The play, adapted from the JM Coetzee novel by Lara Foot (CEO and artistic director of Baxter Theatre, as well as playwright and director), in collaboration with the Handspring Puppet Company (the creative geniuses behind War Horse) will feature a combination of live performance, puppetry and film. 

Back in the rehearsal room the heads of the puppets hang heavily on their chests, little hands limp at their sides. Their lifeless shells look almost like wet clothing hanging on a washing line, contrasting extraordinarily with the projection that is playing behind them: snippets of the film that will be a part of the final production. In the projection, the puppets are animated, the tortured expression of the harelipped Michael K (the production’s puppet protagonist) appears in various scenes, dynamic and malleable despite his features being literally carved and set into wood. 

Image by Fiona McPherson

Image by Fiona McPherson

The same exquisite (and somewhat jarring) animation of previously inanimate objects is experienced when the puppeteers pick up their instruments and begin to perform. Most are casually dressed in tracksuit pants and hoodies, and flow seamlessly from manipulating the puppets into live performance. Nothing about their actions or dress is a direct attempt to be invisible, and yet, when manoeuvring the puppets, they manage to disappear. Under the watchful eyes of Jones and Adrian Kholer (artistic director at Handspring Puppet Company) the puppeteers breathe an uncanny life into their little characters. 

And this is not just a figure of speech. 

According to Jones, puppeteers have to “learn to breathe the puppet, because all the movement of the puppet is based on breath. A person (or animal for that matter) breathes as they think and feel, so this breath varies in tempo and amplitude all the time.
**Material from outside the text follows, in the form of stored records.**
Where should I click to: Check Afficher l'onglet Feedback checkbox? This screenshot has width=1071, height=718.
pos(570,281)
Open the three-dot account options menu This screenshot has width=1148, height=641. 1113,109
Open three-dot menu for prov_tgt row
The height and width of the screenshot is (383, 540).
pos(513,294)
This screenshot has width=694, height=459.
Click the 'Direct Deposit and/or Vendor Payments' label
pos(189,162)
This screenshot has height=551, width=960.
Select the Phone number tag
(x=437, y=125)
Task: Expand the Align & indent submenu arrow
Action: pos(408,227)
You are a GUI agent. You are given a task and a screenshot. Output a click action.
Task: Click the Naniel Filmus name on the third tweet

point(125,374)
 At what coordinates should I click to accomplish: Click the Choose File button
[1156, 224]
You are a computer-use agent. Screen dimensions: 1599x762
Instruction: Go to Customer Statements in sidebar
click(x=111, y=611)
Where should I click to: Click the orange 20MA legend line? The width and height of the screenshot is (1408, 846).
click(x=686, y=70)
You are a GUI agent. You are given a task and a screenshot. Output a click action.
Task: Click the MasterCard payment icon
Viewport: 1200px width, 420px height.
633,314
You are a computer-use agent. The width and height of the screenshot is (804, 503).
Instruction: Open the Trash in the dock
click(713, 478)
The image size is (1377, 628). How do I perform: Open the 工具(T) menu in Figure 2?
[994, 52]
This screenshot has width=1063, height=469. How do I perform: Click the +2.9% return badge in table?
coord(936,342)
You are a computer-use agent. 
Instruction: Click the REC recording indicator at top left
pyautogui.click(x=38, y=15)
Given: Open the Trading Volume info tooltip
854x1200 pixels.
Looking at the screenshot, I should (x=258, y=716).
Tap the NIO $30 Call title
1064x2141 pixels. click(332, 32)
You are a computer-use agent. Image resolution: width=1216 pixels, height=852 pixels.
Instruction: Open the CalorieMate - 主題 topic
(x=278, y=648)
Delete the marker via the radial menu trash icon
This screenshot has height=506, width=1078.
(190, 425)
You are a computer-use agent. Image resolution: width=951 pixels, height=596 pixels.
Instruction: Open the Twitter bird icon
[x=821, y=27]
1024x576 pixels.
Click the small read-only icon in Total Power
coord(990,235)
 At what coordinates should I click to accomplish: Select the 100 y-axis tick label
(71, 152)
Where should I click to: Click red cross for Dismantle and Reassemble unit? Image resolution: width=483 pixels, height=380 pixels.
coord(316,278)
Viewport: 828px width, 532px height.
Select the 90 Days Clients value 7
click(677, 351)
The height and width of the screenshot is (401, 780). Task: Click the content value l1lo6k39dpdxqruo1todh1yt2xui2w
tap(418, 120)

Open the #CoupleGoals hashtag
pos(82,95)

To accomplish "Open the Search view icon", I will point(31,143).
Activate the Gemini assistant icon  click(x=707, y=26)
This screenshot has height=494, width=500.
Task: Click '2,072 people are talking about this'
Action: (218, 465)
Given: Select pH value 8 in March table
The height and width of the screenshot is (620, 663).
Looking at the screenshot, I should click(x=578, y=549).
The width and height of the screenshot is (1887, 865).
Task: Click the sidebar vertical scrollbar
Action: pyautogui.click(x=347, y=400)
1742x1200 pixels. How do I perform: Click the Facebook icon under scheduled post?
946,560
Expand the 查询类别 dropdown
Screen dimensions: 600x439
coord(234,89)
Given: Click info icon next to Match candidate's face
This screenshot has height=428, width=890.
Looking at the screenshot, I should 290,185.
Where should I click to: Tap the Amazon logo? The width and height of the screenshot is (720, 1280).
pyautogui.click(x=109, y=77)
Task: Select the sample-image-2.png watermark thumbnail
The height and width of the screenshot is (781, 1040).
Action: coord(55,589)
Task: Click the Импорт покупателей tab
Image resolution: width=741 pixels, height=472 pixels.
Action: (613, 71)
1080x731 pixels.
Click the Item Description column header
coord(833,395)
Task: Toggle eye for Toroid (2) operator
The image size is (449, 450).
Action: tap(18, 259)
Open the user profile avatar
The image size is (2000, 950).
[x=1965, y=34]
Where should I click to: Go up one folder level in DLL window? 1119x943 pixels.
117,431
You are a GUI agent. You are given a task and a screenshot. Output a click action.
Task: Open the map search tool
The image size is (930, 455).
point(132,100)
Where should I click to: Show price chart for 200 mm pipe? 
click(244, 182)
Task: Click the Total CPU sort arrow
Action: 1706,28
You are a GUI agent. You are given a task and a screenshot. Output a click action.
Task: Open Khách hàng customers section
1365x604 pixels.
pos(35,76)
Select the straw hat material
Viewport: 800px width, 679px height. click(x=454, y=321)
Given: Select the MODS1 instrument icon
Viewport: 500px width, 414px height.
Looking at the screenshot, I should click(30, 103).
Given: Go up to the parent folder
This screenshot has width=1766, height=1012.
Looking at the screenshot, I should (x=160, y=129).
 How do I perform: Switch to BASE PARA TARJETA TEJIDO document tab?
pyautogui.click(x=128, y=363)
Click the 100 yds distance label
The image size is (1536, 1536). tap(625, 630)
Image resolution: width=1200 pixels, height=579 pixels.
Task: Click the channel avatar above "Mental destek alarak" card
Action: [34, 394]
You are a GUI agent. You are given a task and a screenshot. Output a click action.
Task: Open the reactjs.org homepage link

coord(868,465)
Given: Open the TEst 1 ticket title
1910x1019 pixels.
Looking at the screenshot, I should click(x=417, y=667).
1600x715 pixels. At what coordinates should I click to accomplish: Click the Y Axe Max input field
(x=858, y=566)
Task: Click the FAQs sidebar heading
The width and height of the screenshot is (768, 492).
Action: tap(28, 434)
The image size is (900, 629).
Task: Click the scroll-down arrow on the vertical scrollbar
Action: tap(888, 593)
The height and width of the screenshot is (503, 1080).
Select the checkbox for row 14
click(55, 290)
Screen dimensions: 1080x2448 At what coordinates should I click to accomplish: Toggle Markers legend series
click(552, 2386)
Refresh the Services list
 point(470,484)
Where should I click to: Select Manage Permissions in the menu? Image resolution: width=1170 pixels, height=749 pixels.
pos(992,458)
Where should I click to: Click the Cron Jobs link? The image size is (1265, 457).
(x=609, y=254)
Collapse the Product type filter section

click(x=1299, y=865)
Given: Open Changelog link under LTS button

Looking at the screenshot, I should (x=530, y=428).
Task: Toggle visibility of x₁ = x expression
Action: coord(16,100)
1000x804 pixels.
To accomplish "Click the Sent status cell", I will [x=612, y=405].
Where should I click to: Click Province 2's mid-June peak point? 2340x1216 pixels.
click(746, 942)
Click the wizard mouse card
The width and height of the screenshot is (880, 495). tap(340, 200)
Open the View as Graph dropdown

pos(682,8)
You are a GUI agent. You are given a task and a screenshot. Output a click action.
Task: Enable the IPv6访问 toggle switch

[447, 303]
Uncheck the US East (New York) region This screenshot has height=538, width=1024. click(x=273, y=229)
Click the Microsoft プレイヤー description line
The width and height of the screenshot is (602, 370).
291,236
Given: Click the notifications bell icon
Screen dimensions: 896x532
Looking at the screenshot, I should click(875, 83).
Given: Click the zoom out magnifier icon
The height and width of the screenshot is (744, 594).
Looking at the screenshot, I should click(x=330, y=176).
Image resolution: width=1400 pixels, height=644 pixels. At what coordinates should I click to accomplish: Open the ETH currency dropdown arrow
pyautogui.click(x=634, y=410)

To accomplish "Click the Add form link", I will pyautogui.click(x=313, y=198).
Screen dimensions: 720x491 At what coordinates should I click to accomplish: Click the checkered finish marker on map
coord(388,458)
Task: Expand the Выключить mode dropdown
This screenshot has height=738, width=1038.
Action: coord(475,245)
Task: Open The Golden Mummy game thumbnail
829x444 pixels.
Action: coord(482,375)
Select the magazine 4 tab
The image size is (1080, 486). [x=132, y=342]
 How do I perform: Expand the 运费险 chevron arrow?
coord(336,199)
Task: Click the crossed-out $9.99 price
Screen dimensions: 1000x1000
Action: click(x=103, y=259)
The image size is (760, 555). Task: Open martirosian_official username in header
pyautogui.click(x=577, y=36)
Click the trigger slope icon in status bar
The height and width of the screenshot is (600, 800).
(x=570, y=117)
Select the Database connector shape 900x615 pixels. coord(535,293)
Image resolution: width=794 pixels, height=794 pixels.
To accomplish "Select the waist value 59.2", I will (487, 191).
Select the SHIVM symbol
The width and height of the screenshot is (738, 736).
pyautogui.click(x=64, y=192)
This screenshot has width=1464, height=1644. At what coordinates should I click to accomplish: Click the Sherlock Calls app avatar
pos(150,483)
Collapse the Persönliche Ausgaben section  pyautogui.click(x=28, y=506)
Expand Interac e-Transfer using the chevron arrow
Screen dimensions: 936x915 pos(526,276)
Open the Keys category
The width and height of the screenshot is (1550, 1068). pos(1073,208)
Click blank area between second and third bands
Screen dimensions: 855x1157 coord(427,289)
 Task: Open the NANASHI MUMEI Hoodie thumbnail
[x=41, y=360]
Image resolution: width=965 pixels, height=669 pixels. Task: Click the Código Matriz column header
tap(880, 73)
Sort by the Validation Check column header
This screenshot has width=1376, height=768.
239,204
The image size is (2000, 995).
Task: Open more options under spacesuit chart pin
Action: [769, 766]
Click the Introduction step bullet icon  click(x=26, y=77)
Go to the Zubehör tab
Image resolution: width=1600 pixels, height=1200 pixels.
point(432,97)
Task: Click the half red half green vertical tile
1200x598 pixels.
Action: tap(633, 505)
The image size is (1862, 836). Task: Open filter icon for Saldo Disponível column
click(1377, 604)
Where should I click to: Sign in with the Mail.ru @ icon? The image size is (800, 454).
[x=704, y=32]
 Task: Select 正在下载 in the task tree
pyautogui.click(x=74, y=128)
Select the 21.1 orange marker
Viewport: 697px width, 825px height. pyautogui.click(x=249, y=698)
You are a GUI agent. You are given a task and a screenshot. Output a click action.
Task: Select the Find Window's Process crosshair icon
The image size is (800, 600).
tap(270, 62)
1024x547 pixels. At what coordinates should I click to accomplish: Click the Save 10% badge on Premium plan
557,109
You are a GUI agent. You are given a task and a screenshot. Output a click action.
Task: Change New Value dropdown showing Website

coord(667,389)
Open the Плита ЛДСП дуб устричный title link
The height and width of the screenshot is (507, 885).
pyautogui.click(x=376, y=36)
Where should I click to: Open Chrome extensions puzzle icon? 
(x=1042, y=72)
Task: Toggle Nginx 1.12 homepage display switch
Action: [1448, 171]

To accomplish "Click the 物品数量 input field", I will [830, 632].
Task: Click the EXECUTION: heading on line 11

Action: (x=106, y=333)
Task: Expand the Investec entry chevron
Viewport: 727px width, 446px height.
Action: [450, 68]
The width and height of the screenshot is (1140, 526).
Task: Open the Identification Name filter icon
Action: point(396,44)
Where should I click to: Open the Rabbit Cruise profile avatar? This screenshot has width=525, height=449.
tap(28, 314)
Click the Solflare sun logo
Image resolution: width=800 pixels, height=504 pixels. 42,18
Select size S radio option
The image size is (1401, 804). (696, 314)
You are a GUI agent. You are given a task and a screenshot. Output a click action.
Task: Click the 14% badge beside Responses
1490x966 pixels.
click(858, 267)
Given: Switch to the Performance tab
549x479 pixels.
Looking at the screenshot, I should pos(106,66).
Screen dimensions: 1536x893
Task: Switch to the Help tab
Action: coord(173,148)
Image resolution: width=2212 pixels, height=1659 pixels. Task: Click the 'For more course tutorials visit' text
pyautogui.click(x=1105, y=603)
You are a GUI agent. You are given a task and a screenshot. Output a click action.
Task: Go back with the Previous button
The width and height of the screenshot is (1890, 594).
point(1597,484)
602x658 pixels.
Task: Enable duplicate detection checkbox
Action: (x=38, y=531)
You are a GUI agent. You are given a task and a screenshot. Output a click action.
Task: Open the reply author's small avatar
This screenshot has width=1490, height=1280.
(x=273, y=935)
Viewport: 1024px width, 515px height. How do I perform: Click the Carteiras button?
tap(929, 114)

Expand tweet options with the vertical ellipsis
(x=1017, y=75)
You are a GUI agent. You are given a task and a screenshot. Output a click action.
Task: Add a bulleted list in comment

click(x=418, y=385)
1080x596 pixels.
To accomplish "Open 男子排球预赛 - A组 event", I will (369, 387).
If you are breathing for the puppet, you are also feeling and thinking for the puppet.”

Life and Times of Michael K. Image by Fiona McPherson

It’s fascinating to think that the act of respiring, the very physical act that is keeping us alive from one moment to the next, is also the method through which a doll and human (puppet and manipulator) become one. A totally new life, a living (breathing) character is formed through the combination of human breath and a complex but lifeless wooden form. 

“Giving life to a human or animal figure is an act that traditionally only a god is entitled to,” Jones elaborates. “Thus, we vie with the gods when we try to create life. And indeed, when you bring a really well-designed puppet to life, think for it, feel for it, and use it, in turn, to capture the breath of an audience, this is a profoundly exciting, satisfying and even mystical experience.” 

Image by Fiona McPherson

This intensely creative process of life-building expands past the puppetry aspect and into the entirety of the production. Being privy to a rehearsal and watching the beginning stages of Life and Times of Michael K’s varied aspects come together, one gets the sense of witnessing the sculpting of an elaborate machine. Each facet that is layered upon the next is adding a new texture to the finished project, whose whole will be far more than the sum of its parts. 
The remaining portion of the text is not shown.